The photophysical behavior of 7-amino-3-phenyl-2H-benzo[b][1,4]oxazin-2-one was studied in organic solvents and in aqueous solutions of beta-cyclodextrin using steady-state fluorescence and computational chemistry methods. In homogeneous media, fluorescence spectra show a noteworthy solvatochromic effect leading to large Stokes shifts. Linear solvation energy relationship and Lippert-Mataga equation analysis of the Stokes shifts indicate an increase of the dipolar moment in the singlet excited state and the participation of a partial charge-transfer state in the deactivation process.
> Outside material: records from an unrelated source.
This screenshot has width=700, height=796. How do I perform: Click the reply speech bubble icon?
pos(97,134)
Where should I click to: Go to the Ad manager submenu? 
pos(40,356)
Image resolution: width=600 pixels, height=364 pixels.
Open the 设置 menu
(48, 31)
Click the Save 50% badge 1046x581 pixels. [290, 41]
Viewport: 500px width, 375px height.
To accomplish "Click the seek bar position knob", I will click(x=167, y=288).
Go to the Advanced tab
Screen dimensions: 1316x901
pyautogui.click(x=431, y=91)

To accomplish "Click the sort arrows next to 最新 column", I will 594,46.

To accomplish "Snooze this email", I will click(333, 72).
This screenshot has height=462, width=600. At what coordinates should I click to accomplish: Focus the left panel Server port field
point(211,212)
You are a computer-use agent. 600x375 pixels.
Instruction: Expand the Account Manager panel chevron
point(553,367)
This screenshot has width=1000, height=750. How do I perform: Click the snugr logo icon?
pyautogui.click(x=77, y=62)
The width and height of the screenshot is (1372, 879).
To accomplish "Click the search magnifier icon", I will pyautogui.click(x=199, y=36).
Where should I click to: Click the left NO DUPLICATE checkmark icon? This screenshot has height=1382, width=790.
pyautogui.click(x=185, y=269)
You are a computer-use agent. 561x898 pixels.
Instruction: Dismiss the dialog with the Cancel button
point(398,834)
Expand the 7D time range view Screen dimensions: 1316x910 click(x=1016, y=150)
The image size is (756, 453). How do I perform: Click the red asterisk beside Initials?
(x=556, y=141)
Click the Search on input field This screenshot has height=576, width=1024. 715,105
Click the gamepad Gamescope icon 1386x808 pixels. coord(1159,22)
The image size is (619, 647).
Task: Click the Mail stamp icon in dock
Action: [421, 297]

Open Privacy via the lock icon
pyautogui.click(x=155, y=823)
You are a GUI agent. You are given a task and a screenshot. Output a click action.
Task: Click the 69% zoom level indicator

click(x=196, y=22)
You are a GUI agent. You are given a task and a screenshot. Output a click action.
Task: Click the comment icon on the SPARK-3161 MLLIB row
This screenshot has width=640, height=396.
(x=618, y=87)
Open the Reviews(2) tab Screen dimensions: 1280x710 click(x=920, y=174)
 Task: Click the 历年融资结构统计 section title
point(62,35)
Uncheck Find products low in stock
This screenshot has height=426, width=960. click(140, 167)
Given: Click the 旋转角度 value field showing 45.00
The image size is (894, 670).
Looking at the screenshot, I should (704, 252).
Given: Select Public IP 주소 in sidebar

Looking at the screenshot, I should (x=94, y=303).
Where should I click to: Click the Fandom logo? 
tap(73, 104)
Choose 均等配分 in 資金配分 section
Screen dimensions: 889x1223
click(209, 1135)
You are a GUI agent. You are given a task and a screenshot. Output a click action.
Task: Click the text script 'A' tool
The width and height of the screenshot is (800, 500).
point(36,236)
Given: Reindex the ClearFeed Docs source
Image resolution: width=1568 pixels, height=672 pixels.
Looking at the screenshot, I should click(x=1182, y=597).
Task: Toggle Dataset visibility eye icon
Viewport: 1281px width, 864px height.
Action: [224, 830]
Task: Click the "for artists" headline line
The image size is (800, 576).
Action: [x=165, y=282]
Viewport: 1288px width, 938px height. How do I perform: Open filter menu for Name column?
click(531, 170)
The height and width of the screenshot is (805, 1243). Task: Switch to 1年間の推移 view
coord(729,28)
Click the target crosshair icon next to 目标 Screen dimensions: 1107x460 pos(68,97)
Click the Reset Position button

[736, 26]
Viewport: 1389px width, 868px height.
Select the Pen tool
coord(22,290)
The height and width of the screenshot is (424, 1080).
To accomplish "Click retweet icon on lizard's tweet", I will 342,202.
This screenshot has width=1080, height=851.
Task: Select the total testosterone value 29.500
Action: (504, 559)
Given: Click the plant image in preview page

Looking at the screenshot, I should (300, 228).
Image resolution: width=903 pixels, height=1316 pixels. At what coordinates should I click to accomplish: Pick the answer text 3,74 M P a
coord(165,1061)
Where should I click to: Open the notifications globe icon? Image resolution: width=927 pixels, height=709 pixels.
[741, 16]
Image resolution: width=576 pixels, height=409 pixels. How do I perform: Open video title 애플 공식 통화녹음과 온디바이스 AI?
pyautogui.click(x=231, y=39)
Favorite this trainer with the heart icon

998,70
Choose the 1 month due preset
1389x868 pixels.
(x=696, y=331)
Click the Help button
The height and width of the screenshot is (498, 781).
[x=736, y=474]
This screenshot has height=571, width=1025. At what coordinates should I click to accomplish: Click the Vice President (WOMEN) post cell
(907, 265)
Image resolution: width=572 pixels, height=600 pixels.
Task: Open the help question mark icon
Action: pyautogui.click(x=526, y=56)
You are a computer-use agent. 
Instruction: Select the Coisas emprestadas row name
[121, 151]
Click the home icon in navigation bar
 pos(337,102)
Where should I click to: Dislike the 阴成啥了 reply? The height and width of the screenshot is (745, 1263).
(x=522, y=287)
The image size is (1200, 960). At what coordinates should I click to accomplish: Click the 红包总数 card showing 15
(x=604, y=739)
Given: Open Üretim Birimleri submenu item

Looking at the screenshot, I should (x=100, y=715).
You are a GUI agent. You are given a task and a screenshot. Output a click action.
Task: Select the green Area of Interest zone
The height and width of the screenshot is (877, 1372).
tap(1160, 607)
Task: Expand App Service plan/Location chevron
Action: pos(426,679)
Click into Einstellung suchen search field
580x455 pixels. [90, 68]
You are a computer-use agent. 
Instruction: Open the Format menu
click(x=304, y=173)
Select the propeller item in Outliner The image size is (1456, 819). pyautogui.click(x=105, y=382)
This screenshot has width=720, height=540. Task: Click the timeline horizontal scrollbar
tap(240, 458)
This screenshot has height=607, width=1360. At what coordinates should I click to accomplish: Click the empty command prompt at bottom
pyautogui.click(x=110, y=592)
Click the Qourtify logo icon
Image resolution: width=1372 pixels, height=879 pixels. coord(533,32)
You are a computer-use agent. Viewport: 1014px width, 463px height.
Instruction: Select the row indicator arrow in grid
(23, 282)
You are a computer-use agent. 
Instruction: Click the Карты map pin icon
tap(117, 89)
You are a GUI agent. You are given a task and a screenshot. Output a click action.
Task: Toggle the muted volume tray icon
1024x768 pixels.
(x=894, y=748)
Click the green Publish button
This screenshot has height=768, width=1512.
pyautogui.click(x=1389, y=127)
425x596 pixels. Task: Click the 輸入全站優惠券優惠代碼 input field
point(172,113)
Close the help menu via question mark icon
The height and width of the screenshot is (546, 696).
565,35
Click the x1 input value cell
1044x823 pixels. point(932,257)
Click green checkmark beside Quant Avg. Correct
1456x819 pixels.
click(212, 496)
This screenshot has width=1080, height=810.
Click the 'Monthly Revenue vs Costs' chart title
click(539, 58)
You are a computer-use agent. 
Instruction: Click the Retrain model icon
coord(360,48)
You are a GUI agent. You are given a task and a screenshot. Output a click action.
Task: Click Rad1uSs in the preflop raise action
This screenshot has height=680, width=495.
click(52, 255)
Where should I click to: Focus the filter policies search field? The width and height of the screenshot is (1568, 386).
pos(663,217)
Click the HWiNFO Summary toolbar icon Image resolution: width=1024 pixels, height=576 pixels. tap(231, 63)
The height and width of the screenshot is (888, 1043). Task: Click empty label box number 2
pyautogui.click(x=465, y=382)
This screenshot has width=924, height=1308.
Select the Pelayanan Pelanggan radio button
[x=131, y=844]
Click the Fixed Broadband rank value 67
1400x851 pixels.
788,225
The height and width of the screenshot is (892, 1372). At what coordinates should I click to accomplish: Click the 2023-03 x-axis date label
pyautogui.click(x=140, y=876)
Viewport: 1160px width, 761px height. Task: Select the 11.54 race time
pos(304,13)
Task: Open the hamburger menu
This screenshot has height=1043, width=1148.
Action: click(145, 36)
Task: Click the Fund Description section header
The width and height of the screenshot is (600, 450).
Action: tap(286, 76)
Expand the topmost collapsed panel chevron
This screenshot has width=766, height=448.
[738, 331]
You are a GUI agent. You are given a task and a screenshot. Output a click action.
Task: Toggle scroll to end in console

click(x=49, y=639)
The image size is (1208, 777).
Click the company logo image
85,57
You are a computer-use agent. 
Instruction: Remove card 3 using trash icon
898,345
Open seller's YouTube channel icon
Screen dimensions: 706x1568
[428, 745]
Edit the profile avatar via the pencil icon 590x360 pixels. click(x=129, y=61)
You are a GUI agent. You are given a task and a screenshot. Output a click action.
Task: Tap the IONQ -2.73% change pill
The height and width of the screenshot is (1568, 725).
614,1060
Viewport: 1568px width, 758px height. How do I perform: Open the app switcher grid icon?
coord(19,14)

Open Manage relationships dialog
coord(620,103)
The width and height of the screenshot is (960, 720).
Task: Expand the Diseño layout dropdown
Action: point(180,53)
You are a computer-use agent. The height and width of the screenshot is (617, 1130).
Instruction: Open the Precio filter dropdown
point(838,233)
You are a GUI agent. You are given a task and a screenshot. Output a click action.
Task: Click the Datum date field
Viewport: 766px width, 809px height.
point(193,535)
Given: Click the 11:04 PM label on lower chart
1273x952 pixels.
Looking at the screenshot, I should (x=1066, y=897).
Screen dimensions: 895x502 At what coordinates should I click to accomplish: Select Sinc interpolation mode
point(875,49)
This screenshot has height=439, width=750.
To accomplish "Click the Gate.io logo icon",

Incorporation of 7-amino-3-phenyl-2H-benzo[b][1,4]oxazin-2-one into the beta-cyclodextrin inner cavity was monitored by observing the increase of fluorescence as a function of the cyclodextrin concentration. Analysis of fluorescence data in terms of Job plots and the Benesi-Hildebrand equation are indicate the formation of a 1:1 complex. The binding constant obtained from Benesi-Hildebrand plots was 597 M-1 at 298 K. Also, the values of thermodynamics parameters determined from the dependence of the binding constant on the temperature show that inclusion is an enthalpy-driven process. Docking studies suggest that the complex stability is due to favorable van der Waals interactions within the cavity and a hydrogen bond interaction between the amino substituent and hydroxyl groups located in the narrow rim of the cavity. The same conclusion was achieved employing the Molecular Mechanics Poisson-Boltzmann Surface Area methodology to determine the energy contributions to the total free energy for the inclusion process.